Ao mesmo tempo - e do mesmo modo que Lacan repetidamente não soube lidar com a questão da parte e do todo em sua obra, demonstrando que o todo-poderoso autor francês tem partes filosóficas deficitárias - não parece ter sido resolvido (ou se é passível de resolução) a faceta da objetivação desses elementos subjetivados. Vai se defender que não existe uma experiência tipológica nas fenomenologias de sofrer por não ter tal ou qual roupa e por fome? Vai se negar, a priori, que é impossível comparar? Que podem ser sentidos em intensidade e que se manifestam com intensidade podem ser dois caminhos de reflexão distintos, por exemplo.

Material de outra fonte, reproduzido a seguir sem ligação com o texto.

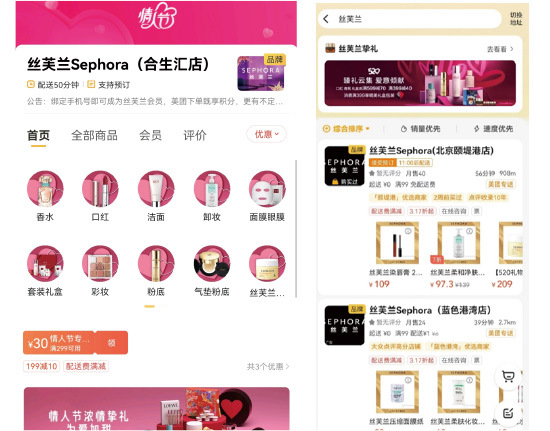Select the 销量优先 sort option
The image size is (550, 431).
point(421,129)
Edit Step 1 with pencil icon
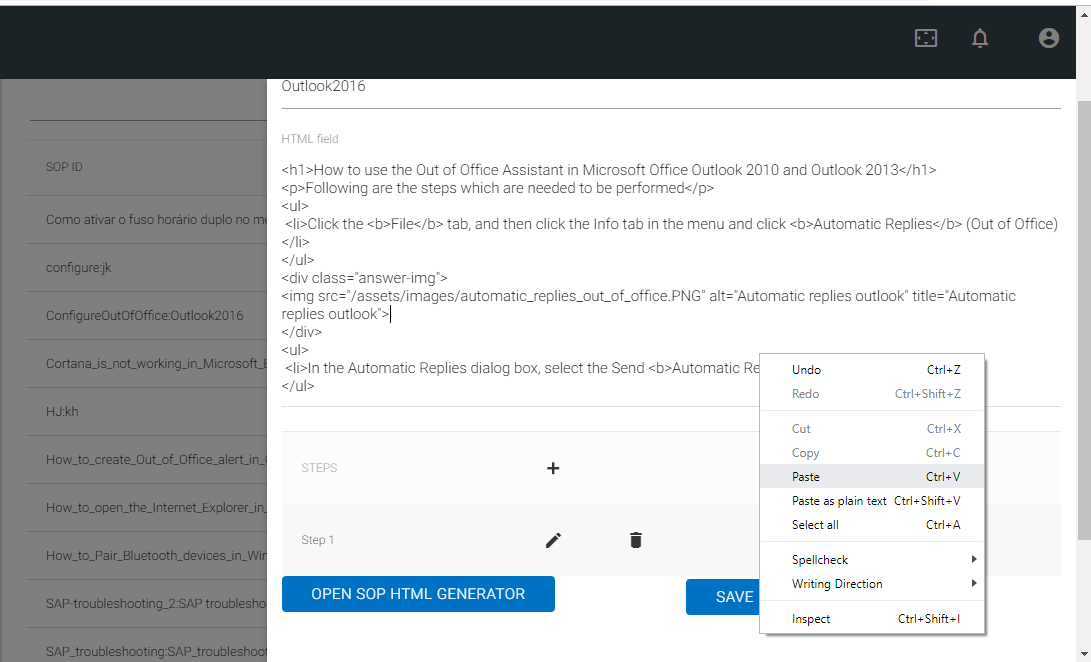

Haveriam muitos outros pontos por analisar. Apenas, é interessante notar como se diz: indico x não porque é mais próximo, nem porque tenho mais intimidade com ele, mas porque conheço sua clínica. Ao mesmo tempo se sustenta e tem-se a experiência da intransmissibilidade dos momentos clínicos em discussão com pares, supervisão, etc. Sem falar que não se sabe, nunca, se tal paciente se dará bem com tal pessoa. Ou seja, é uma aposta. E seria sensível pensar porque certas pessoas apostam sempre do mesmo jeito. Devem estar ganhando alguma coisa, não? Tudo isso é - ou deveria ser - óbvio. Provoquemo-nos: um motivo para o velho e o óbvio perderem nossa consideração é que com a realidade - e até com o real - acostuma-se; com a verdade, não (LACAN).